I'm reading an article and it says:
Let $(\hat i, \hat j, \hat k)$ be the ball-centric coordinate reference frame illustrated in Fig. 1.
What is this "ball-centric coordinate"? I thought it was just the position $(x,y,z)$ of the ball center in the world, but I might be wrong. The variables have this hat ^ over them, that is not common to me either.
This is almost more of an English question than a math question. It's not "(ball-centric coordinate) (reference frame)", but "(ball-centric) (coordinate (reference frame))".
The adjective "ball-centric" just means something like "centered at the location of the ball". And "coordinate reference frame" is something like "reference frame for coordinates". In other words, the coordinates they will use are based on the reference frame in the diagram which is centered at the ball's location (in context: the ball's center).

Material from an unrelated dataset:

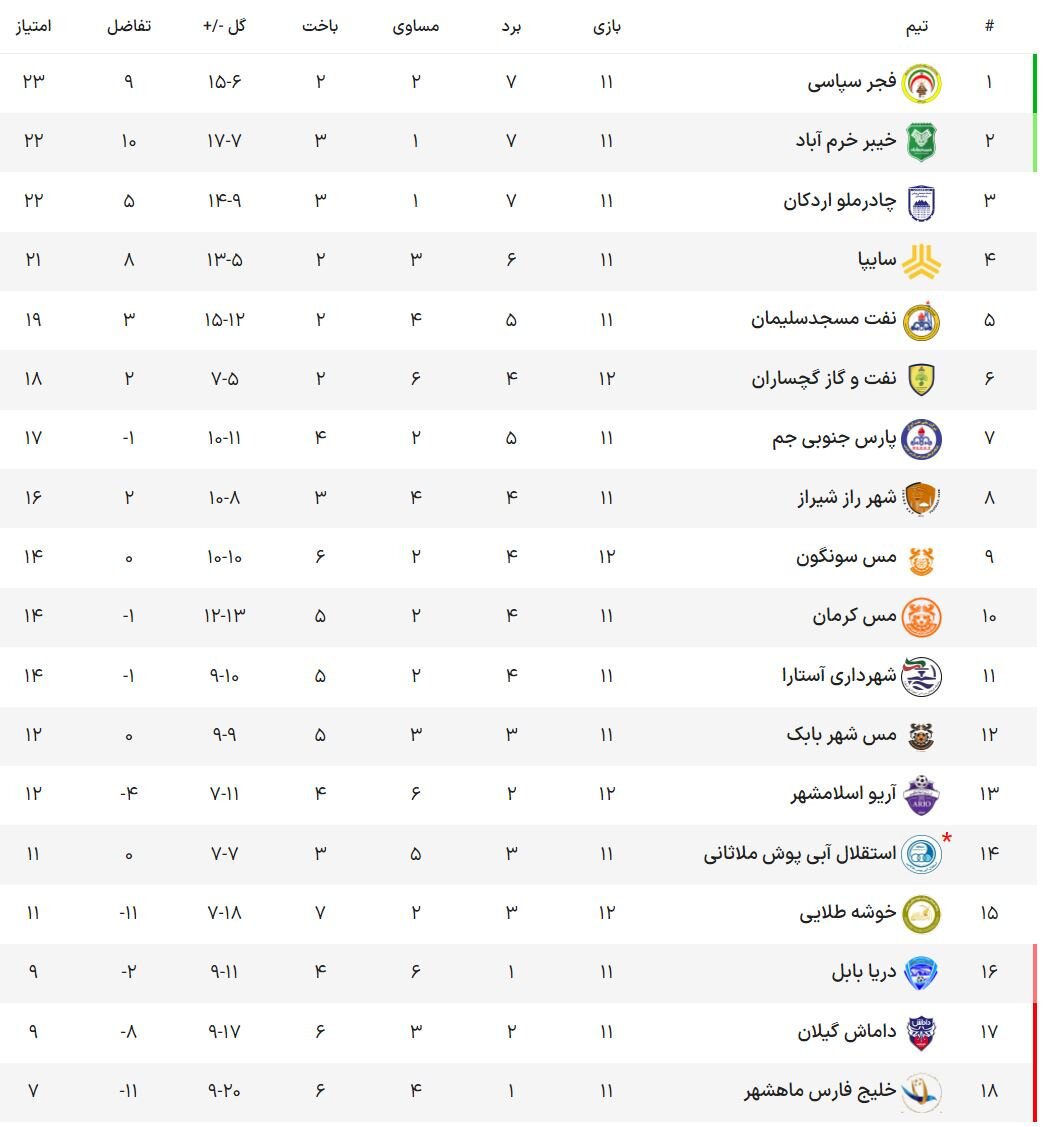This screenshot has width=1050, height=1127.
Task: Click the داماش گیلان team crest
Action: coord(921,1032)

The remaining question is "what does the reference frame $\left(\hat{\boldsymbol{\imath}},\hat{\boldsymbol{\jmath}},\hat{\boldsymbol{k}}\right)$ mean?" Well, in physics notation especially, the "hat" on a vector like $\hat{\mathbf{v}}$ means that the vector has, or has been made to have, unit length/magnitude. And $\hat{\boldsymbol{\imath}}$ or similar typically denotes the unit vector in the "$x$-direction": $\langle1,0,0\rangle$, etc. So that a vector $\langle1,2,3\rangle$ is equal to $1\hat{\boldsymbol{\imath}}+2\hat{\boldsymbol{\jmath}}+3\hat{\boldsymbol{k}}$.
But here we're not just talking about vectors with no fixed position, but a whole coordinate system. So $2\hat{\boldsymbol{\jmath}}$ would denote the location that is two units away from the center of the ball in the $\boldsymbol{\jmath}$ direction indicated in the picture, etc.